Evaluating Overhead Line Asset Integrity Through Drone Enabled Detection of Conductor Damage

Monday, September 28, 2026: 4:40 PM
306A (Québec City Convention Centre)
Dr. Chaoyang Liu, PhD, PE , Exponent, Inc., Menlo Park, CA
Dr. Keli Thurston, PhD, PE , Exponent, Inc., Menlo Park, CA
Dr. Casey Davis, PhD, PE , Exponent, Inc., Menlo Park, CA
Dr. Reeve Dunne, PhD, PE, CFEI , Exponent, Inc., Menlo Park, CA
Dr. Alina Kozinda, PhD, PE , Exponent, Inc., Menlo Park, CA
Dr. Chris Ruhl, PhD , Exponent, Inc., Menlo Park, CA
Ms. Chandini Prasad , Pacific Gas and Electric Company (PG&E), Oakland, CA
Ms. Rosa Serrano , Pacific Gas and Electric Company (PG&E), Oakland, CA
Dr. Natalie Dawley, PhD, PE , Pacific Gas and Electric Company (PG&E), Oakland, CA
Mr. Isaam El Ayadi , Pacific Gas and Electric Company (PG&E), Oakland, CA
Mr. Michael Didyk , Pacific Gas and Electric Company (PG&E), Oakland, CA
Overhead power line reliability is increasingly challenged by aging infrastructure, environmental exposure, and growing demand for uninterrupted service. Many conductor failures originate from localized material defects and damage mechanisms that progress undetected between inspection intervals. Traditional inspection methods for distribution and transmission conductors rely heavily on ground patrols and manned aerial inspections, which are time‑intensive, costly, and limited in their ability to consistently resolve early‑stage material damage. This presentation demonstrates how uncrewed aerial systems (UAS), or drones, can be deployed as an inspection tool to detect defects and damage relevant to asset integrity prior to in‑service failure.

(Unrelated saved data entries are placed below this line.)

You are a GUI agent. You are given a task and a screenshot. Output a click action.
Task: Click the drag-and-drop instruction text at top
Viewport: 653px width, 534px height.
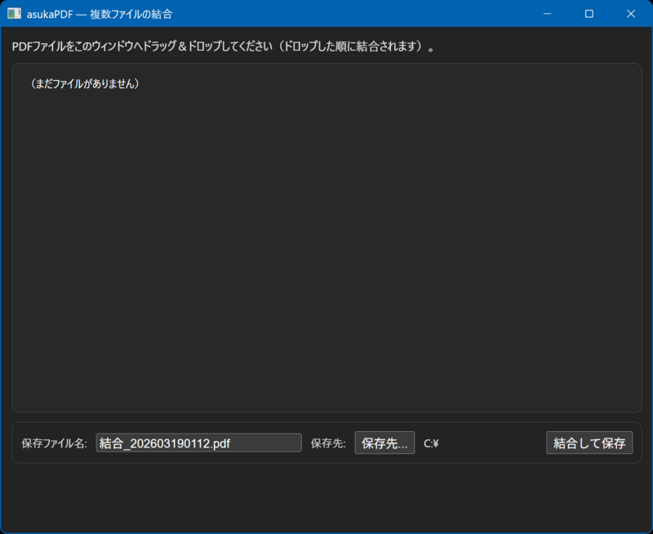(220, 47)
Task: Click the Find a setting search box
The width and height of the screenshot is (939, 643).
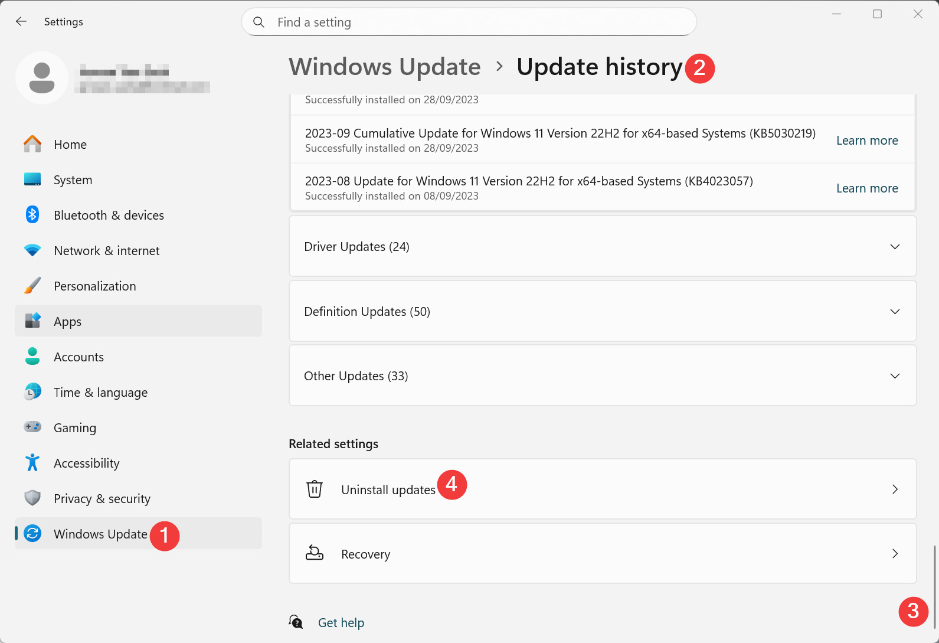Action: 469,22
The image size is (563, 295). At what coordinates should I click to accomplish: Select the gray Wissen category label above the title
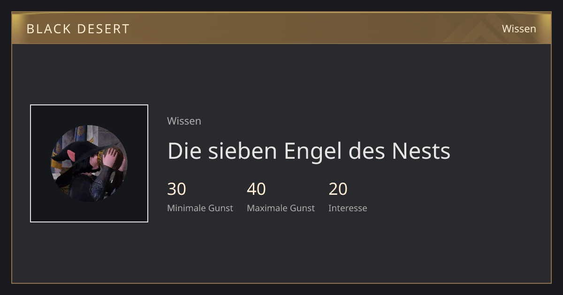[184, 121]
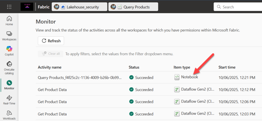Open Workspaces from the left navigation
Viewport: 262px width, 121px height.
[9, 36]
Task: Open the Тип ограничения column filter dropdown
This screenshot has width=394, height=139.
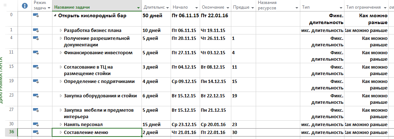Action: (x=385, y=8)
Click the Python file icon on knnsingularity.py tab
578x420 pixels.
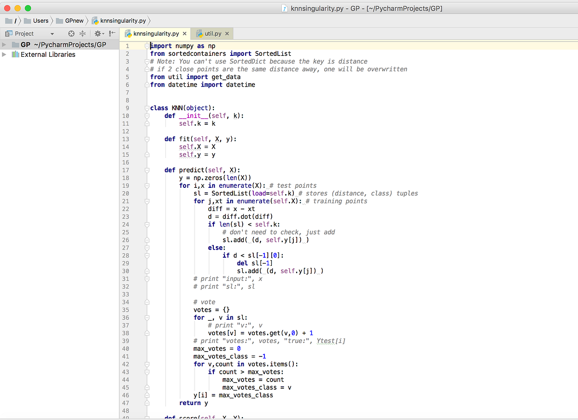click(128, 34)
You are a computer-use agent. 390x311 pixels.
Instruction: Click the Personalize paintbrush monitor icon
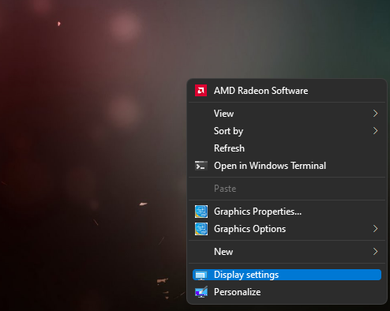coord(201,292)
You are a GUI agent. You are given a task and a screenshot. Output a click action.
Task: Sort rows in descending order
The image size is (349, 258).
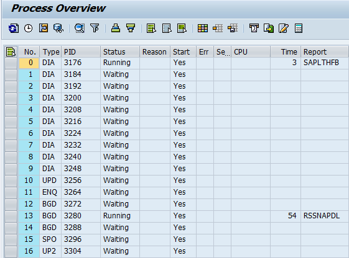[131, 29]
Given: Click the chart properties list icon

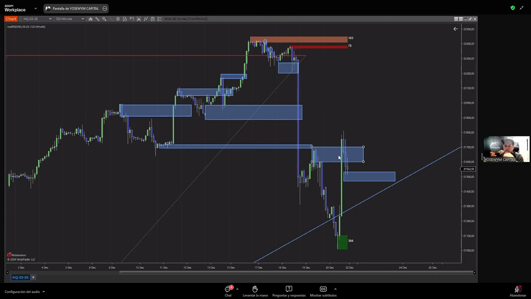Looking at the screenshot, I should (x=159, y=19).
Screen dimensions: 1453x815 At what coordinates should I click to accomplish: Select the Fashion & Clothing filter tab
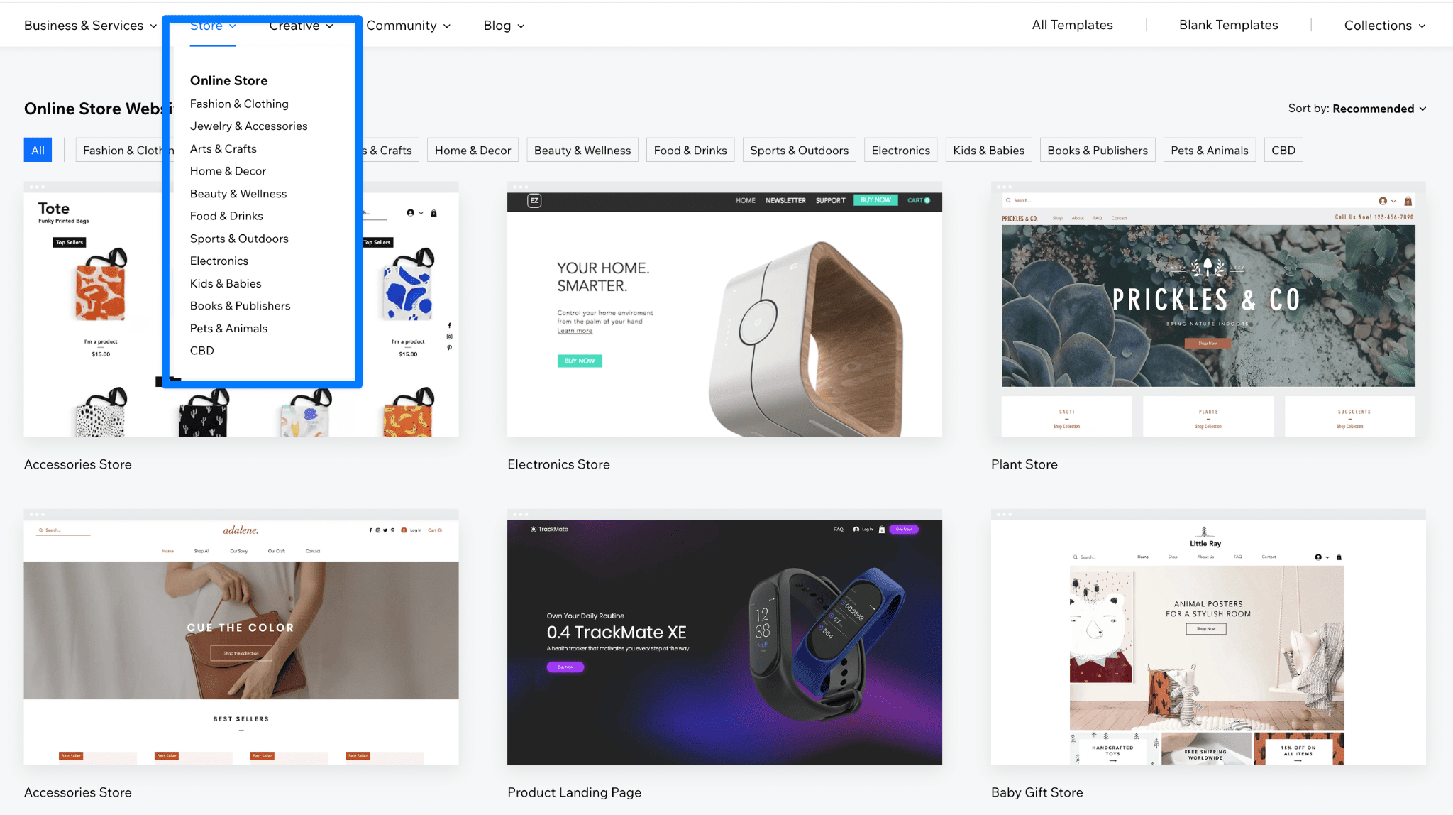[128, 150]
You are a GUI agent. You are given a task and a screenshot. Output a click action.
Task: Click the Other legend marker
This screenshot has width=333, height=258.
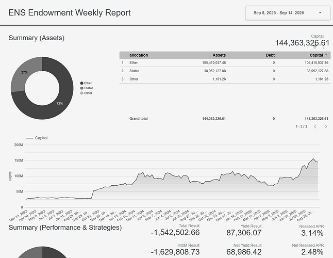(x=81, y=93)
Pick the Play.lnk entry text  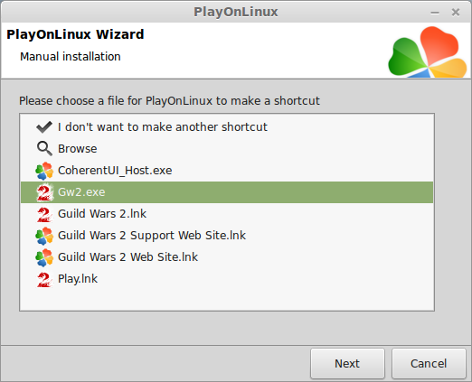[x=78, y=279]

Two field‑based case studies are presented. The first examines distribution‑level conductors, where high‑resolution optical imaging enabled the detection of cracked automatic splices exhibiting advanced mechanical and metallurgical distress. These defects were identified while the conductors remained energized prior to catastrophic failure. Subsequent investigation confirmed the cracking to be consistent with fatigue‑and corrosion‑assisted damage mechanisms that would have been difficult to identify using conventional inspection approaches. Early detection enabled targeted intervention, preventing unplanned outages and limiting secondary damage.

The second case study focuses on transmission‑level inspections, highlighting the capability of UAS platforms to rapidly and systematically survey extended line segments. Consistent, repeatable imagery across entire spans enabled timely condition assessment to support the identification of damage states and deterioration trends with minimal operational disruption. Compared to traditional methods, this approach significantly reduced inspection time and cost while expanding defect detection coverage, allowing the development of new conductor inspection programs.

These studies illustrate how drone‑based inspections can function as a practical non‑destructive evaluation tool for identifying material defects and degradation mechanisms critical to overhead line asset integrity. Integrating UAS into inspection programs enhances failure prevention strategies by enabling earlier detection of damage, improving decision‑quality data, and reducing risk to personnel.